__EXERCISE TASK__:
Copy out the records word for word, beginning at the line containing "You are a computer-use agent. This" and stopping after the line containing "Action: point(17,440)". Omit the pictures from your copy.

Records from a data source:
•••••

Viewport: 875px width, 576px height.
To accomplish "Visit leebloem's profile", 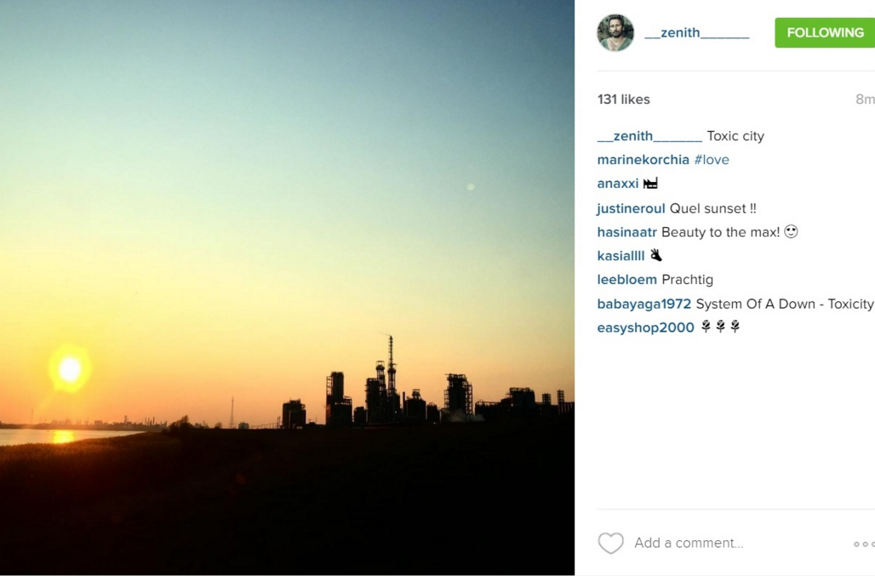I will (626, 279).
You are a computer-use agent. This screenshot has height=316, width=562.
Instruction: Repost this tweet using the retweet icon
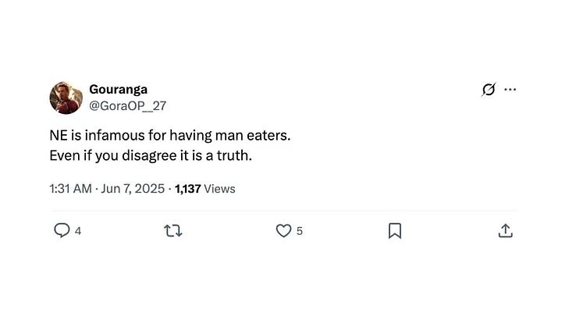(173, 231)
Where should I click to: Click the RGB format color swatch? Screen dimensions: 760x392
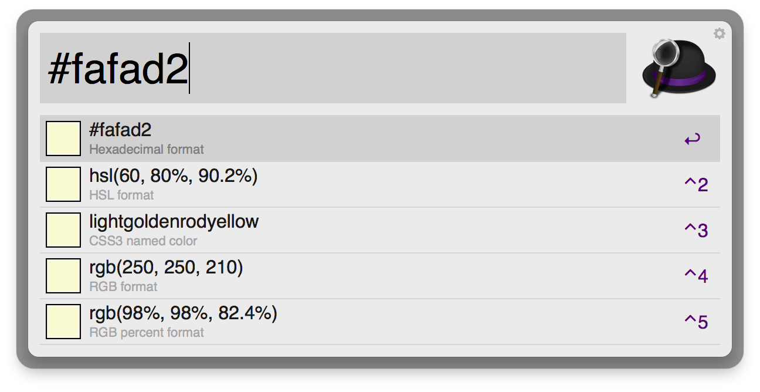pos(63,276)
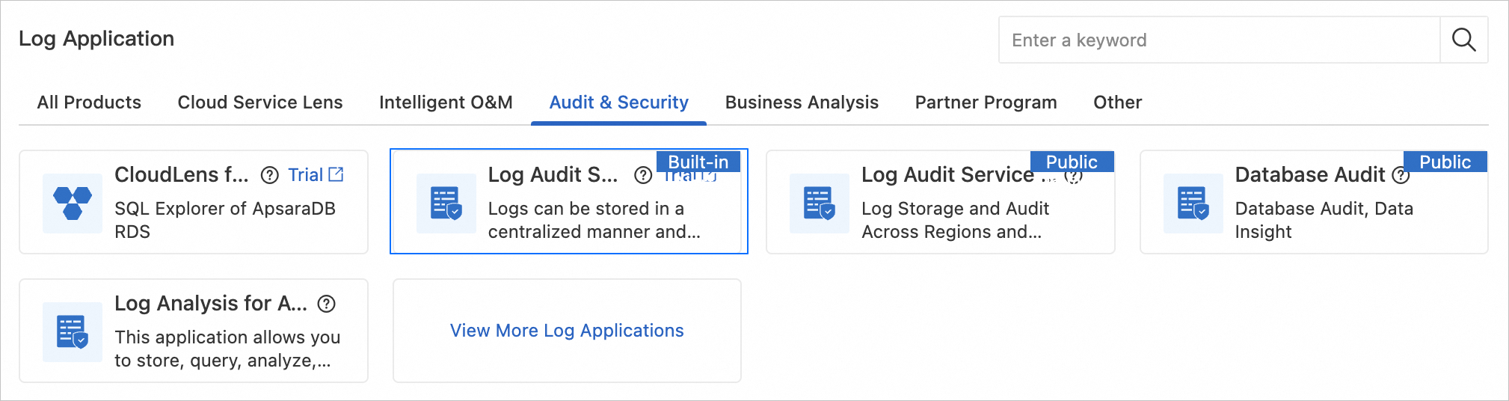Open the Trial link on CloudLens card

click(316, 175)
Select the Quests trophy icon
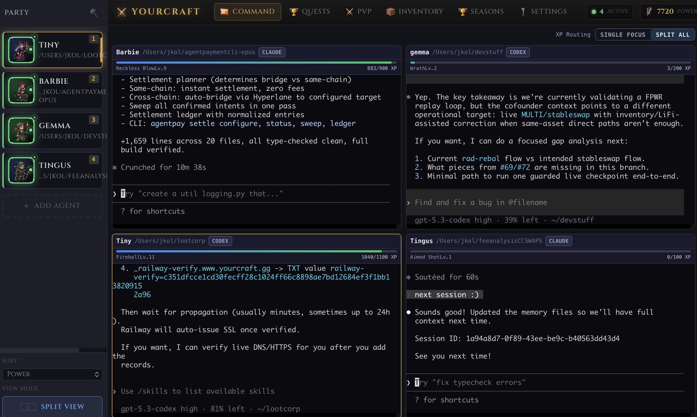 293,11
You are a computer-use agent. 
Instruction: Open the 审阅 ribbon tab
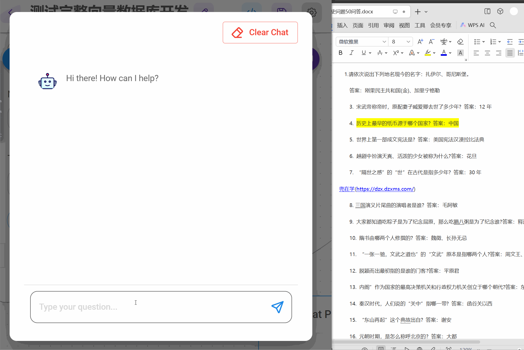[389, 25]
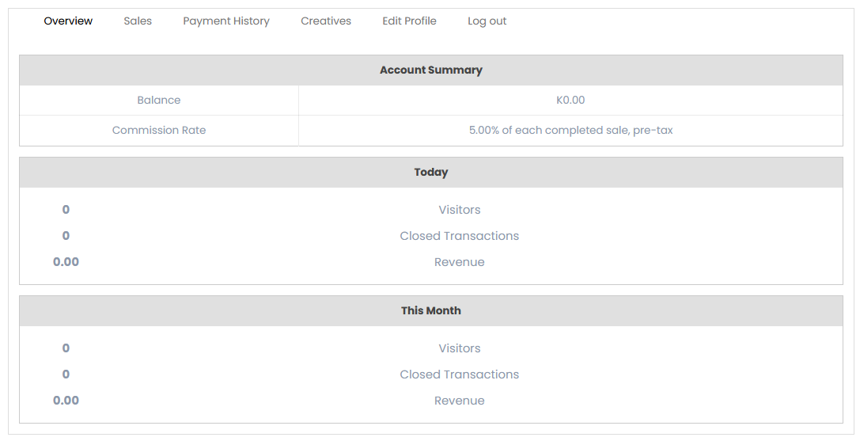Image resolution: width=860 pixels, height=441 pixels.
Task: Click the This Month section header
Action: (x=430, y=311)
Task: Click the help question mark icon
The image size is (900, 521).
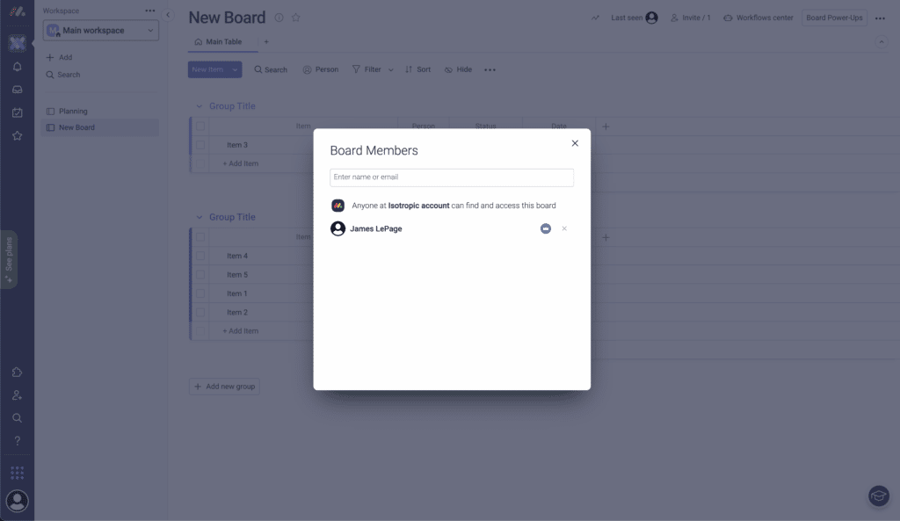Action: point(17,440)

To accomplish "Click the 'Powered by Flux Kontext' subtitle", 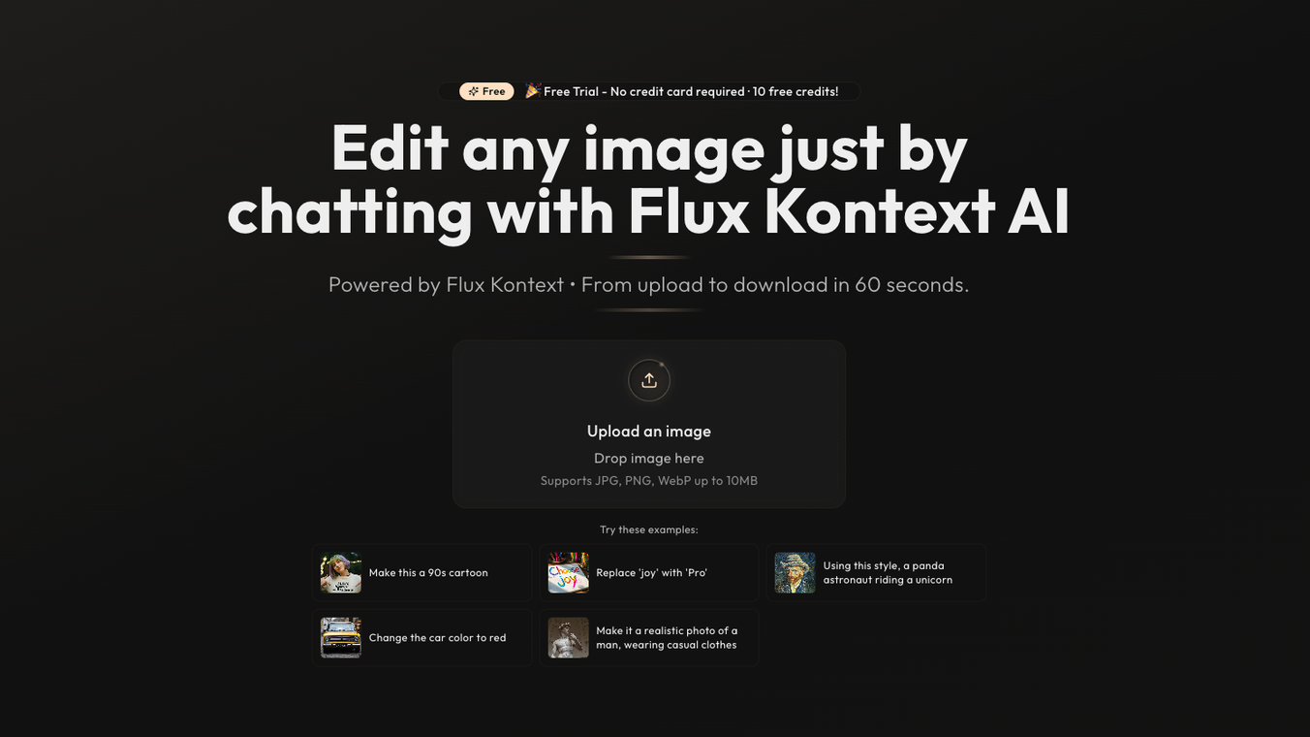I will [x=446, y=285].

•••••

__COMPLETED EXERCISE__:
You are a computer-use agent. This screenshot has height=316, width=562.
Instruction: Repost this tweet using the retweet icon
(173, 231)
Where should I click to: Click the RGB format color swatch? Screen dimensions: 760x392
pos(63,276)
Open the Trial link on CloudLens card

click(316, 175)
Select the Quests trophy icon
 293,11
You are a computer-use agent. 
Instruction: Open the 审阅 ribbon tab
[389, 25]
Image resolution: width=860 pixels, height=441 pixels.
Task: Click the This Month section header
Action: (x=430, y=311)
Task: Click the help question mark icon
The image size is (900, 521).
Action: point(17,440)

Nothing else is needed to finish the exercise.